22697 Turning the Tide: Addressing Vaccine Hesitancy and Timely Immunizations through a Social Marketing Campaign

Wednesday, April 21, 2010: 9:35 AM
International Ballroom South
Ginny Heller, MSW , Program Manager, WithinReach
Michele Roberts, MPH, CHES , Health Promotion and Communication Manager, Washington State Department of Health

Background: Washington State is not on track to meet Healthy People 2010 objectives for vaccination rates in children aged 19 to 35 months and has one of the nation’s highest rates of exemptions from school immunization requirements. Increasing numbers of parents are delaying or refusing to immunize their children. There has not been any coordinated effort to address vaccine hesitancy in Washington.
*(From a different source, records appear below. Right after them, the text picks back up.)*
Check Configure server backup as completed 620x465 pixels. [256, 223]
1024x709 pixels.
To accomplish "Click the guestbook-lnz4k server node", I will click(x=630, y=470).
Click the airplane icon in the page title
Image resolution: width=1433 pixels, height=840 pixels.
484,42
Setting: Develop a statewide campaign for provider offices and clinics including a grassroots community outreach component.

Population: Parents who are hesitant about vaccines, defined as parents who are unsure whether to immunize or are intentionally skipping or delaying one or more immunizations.
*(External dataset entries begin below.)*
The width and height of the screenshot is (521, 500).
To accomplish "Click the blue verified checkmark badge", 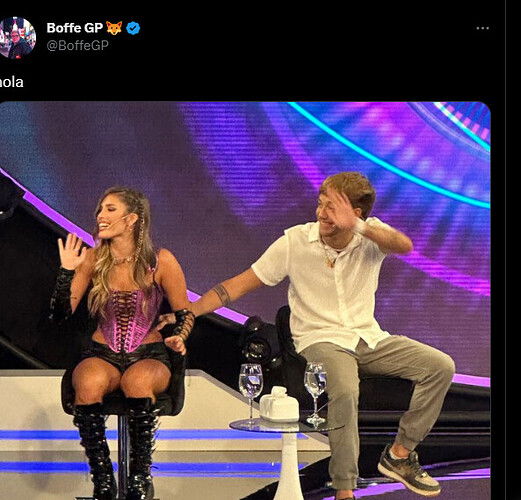I will (133, 28).
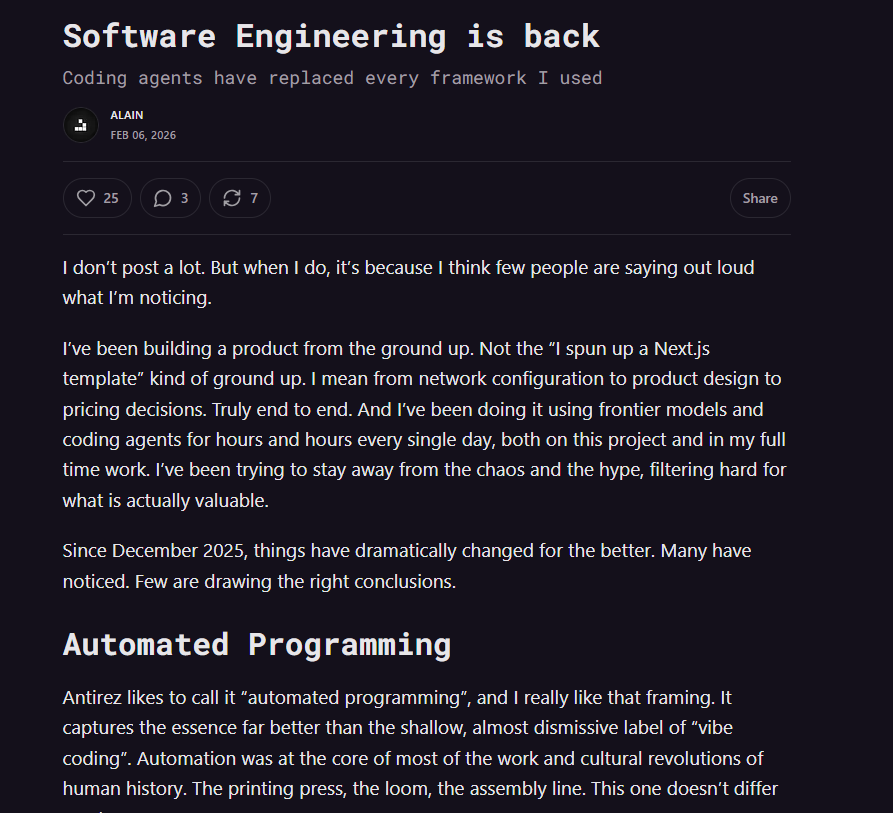The height and width of the screenshot is (813, 893).
Task: Click the author avatar logo
Action: click(x=81, y=125)
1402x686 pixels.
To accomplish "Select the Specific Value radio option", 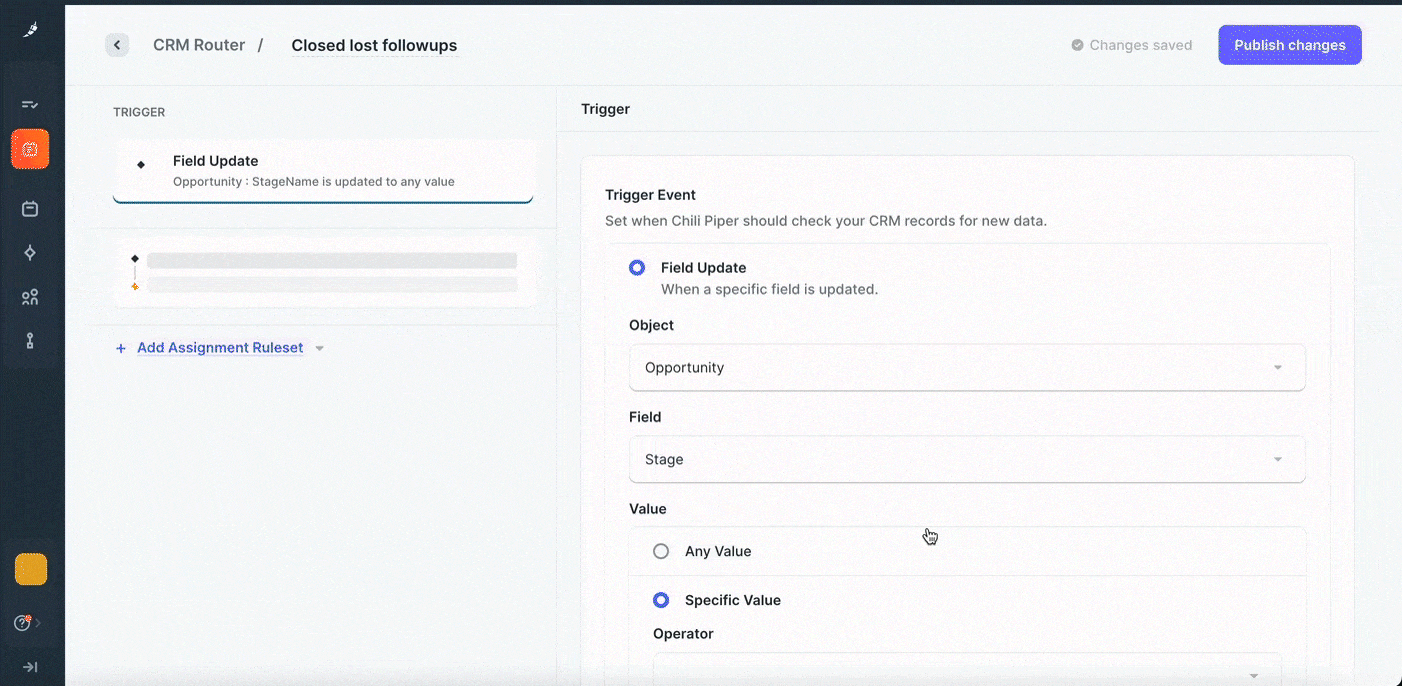I will click(x=661, y=600).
Project Description: A diverse group of public and private partners developed a social marketing plan to increase timely immunizations among children birth to 24 months of age, targeting parents who are hesitant about vaccines. This presentation will describe key aspects of the social marketing planning process, including audience research of 449 pregnant women and new parents and 54 healthcare providers, product and promotional strategies aimed at achieving the desired behavior change, and the plan to pilot test the campaign materials.
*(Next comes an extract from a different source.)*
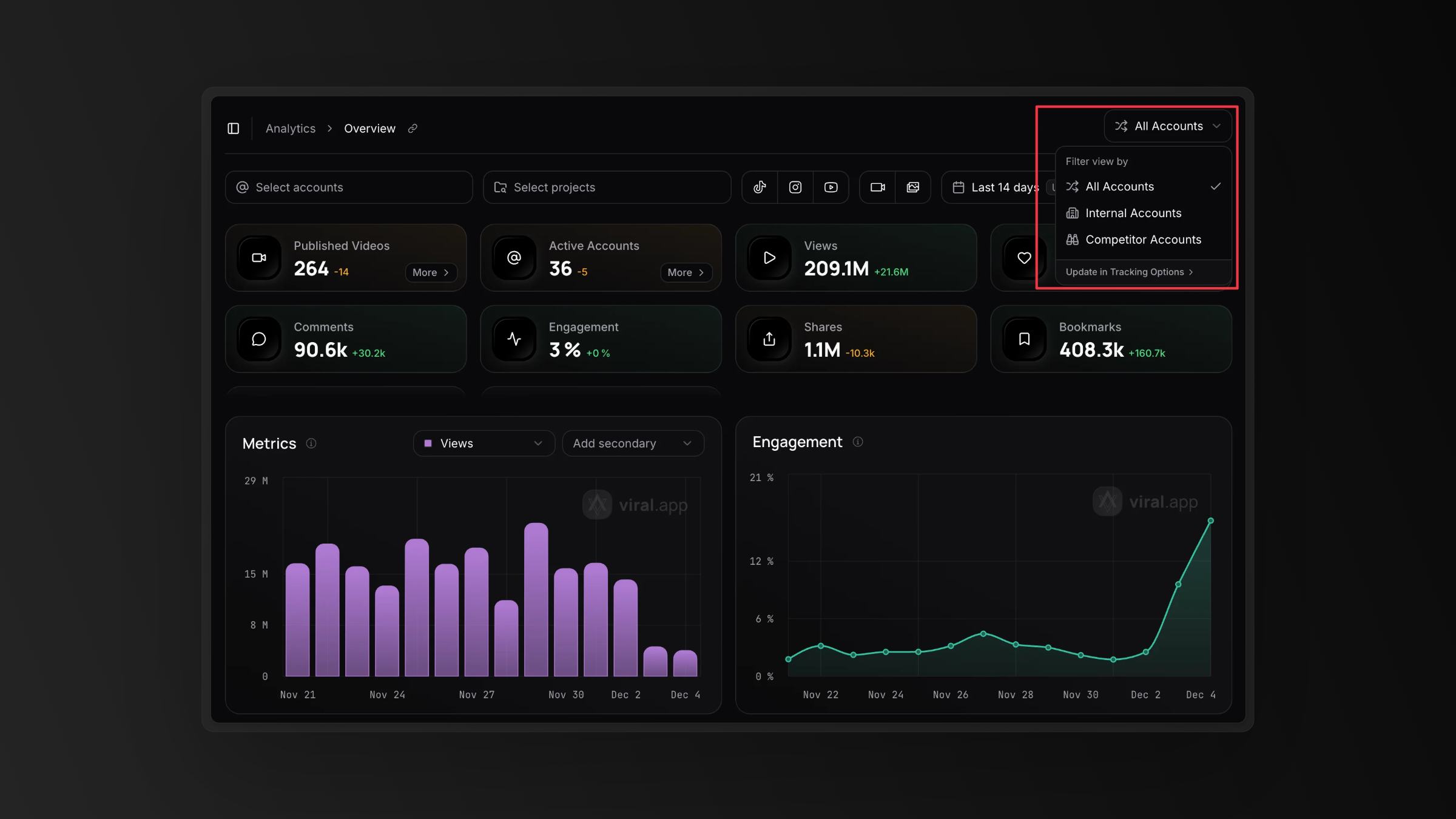The image size is (1456, 819).
Task: Filter by TikTok platform icon
Action: pos(760,187)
Results/Lessons Learned: The social marketing framework was an effective way to develop strategies to reach providers and parents around the issue of vaccine hesitancy. Bringing together a diverse group of public and private partners was critical to community investment and acceptance of the plan. Audience research helped define issues and opportunities. Other lessons learned include: the need for a nuanced product strategy to accommodate the differences between prenatal and pediatric care providers and strategies to get information to pregnant women would be beneficial since immunization beliefs and attitudes are formulated prior to the birth of a child.